Mr. Patel is not the first protester to grab eyeballs in India which, as Nobel Prize-winning author V. S. Naipaul famously said, “is a land of million mutinies”.
India has seen some of the world’s most unusual protests – and protesters.
Mahatma Gandhi – also known as the Father of the Nation – is India’s most well known protester. His methods were rather unusual – he believed in non-cooperation, non-violence and hunger-strikes. He preached passive resistance and convinced Indians to boycott British goods and services.
Gandhi most famously led a march to the sea shore to challenge the British government’s salt law and gladly went to prison for long periods.
His protest methods – of taking a moral high ground and shaming the opponent – have found favour globally and his name continues to be invoked by world leaders and politicians.

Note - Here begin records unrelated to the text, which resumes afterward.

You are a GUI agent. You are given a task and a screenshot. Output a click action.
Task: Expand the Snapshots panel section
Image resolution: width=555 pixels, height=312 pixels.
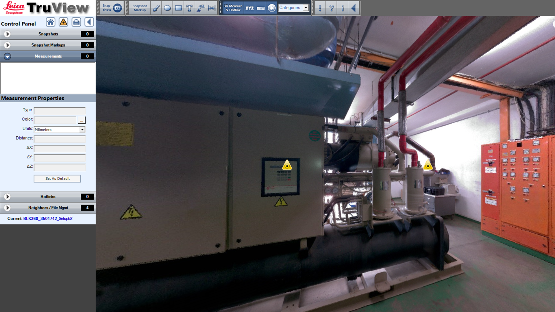point(7,34)
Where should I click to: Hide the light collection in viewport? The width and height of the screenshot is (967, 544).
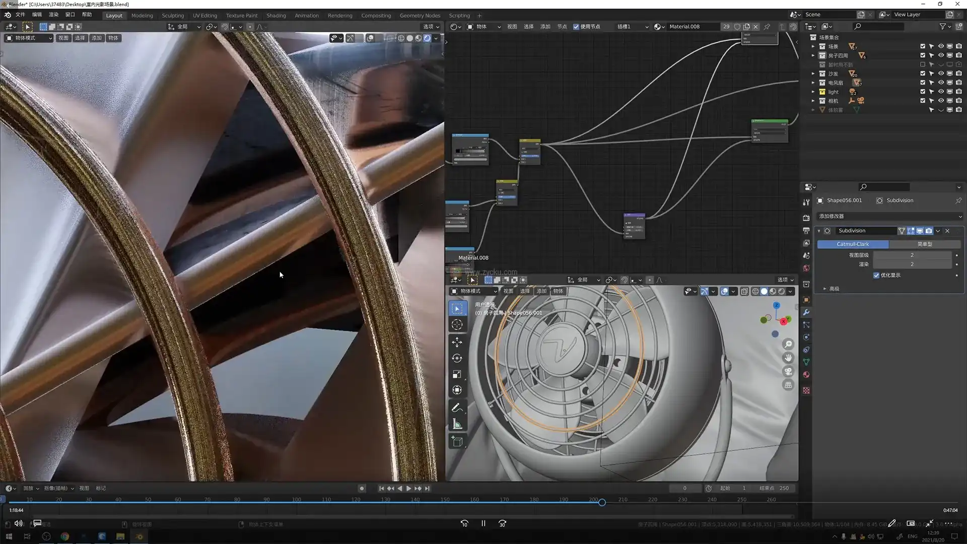940,92
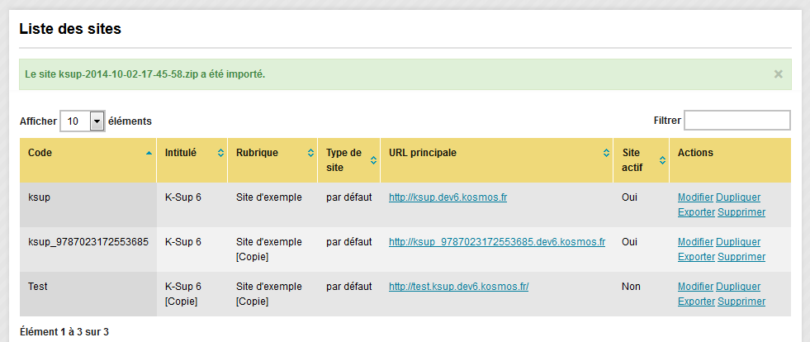Click Exporter for the ksup site
810x342 pixels.
(x=696, y=212)
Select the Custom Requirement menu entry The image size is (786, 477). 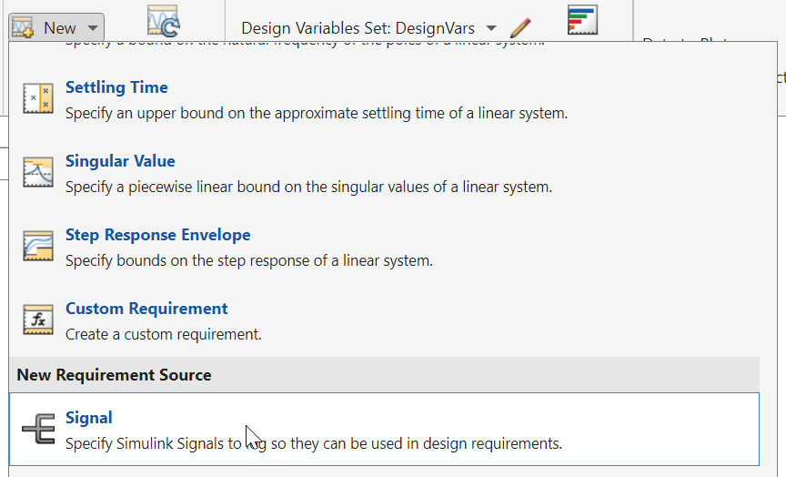[146, 309]
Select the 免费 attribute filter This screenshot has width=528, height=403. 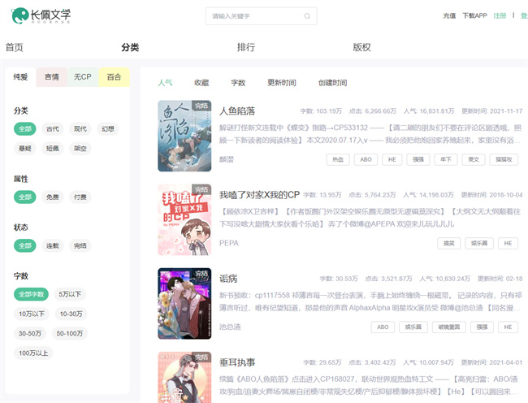pyautogui.click(x=53, y=197)
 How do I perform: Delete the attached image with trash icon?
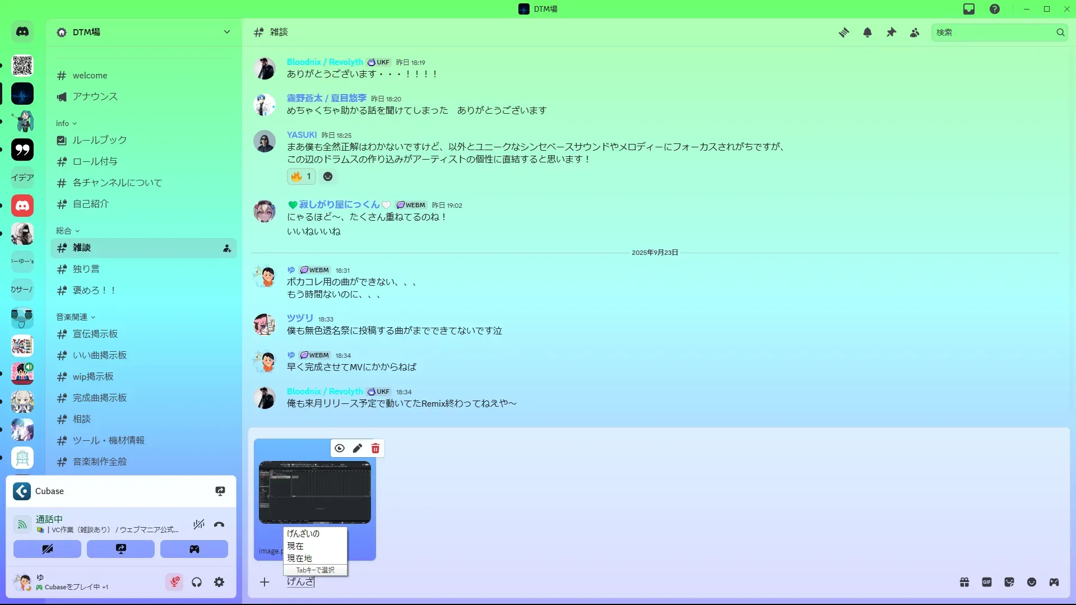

Decades after his death, his philosophy remains relevant – it was adopted by Nelson Mandela in South Africa while resisting apartheid, and very recently, it was also followed by Indian anti-corruption campaigner Anna Hazare.
In the 1970s, protesters in many parts of India were seen hugging trees in an attempt to prevent them from being cut down. The resistance, which came to be known as the Chipko (embrace) movement, began in the hills of north India where people depended on forests for their livelihoods.
Activists and villagers, including a large number of women, formed circles around trees, telling contractors that they would have to go through them first.
This unusual method of protecting forests has been replicated in many parts of the world, including in Nepal last year, when 2,001 schoolchildren hugged trees to set a world record.
Fed up of “moral policing” by Hindu hardliners who were ranting against pub-going women and attacking courting couples on Valentines Day, the Consortium of Pub-going, Loose and Forward Women launched the Pink Chaddhi Campaign (Pink Underwear Campaign) in 2009.
The group began collecting pink knickers to send to Pramod Muthalik, chief of right-wing vigilante group Sri Ram Sena (Army of Lord Ram), in a bid to shame him with the provocative gift on Valentine’s Day. The Sri Ram Sena had then made headlines for raiding a pub in the southern city of Mangalore and beating up women patrons.
Thousands joined the campaign and about 2,000 pink chaddhis were couriered to Mr.
Muthalik’s office in Mangalore.
And last year, a mass public kissing event was organised in the southern state of Kerala after a group of Hindu hardliners vandalised a cafe where a young couple was photographed kissing. It’s never a good idea to annoy a snake charmer, as some government officials learnt the hard way in the northern state of Uttar Pradesh. Angry with the officials who had failed to act on his petition for a plot of land to “conserve” his snakes, charmer Hakkul dumped dozens of snakes in a government office as nearly 100 officials looked on in disbelief.
Many managed to run out of the room, but many other panicked officials were seen climbing tables and chairs to escape the snakes, including some deadly cobras.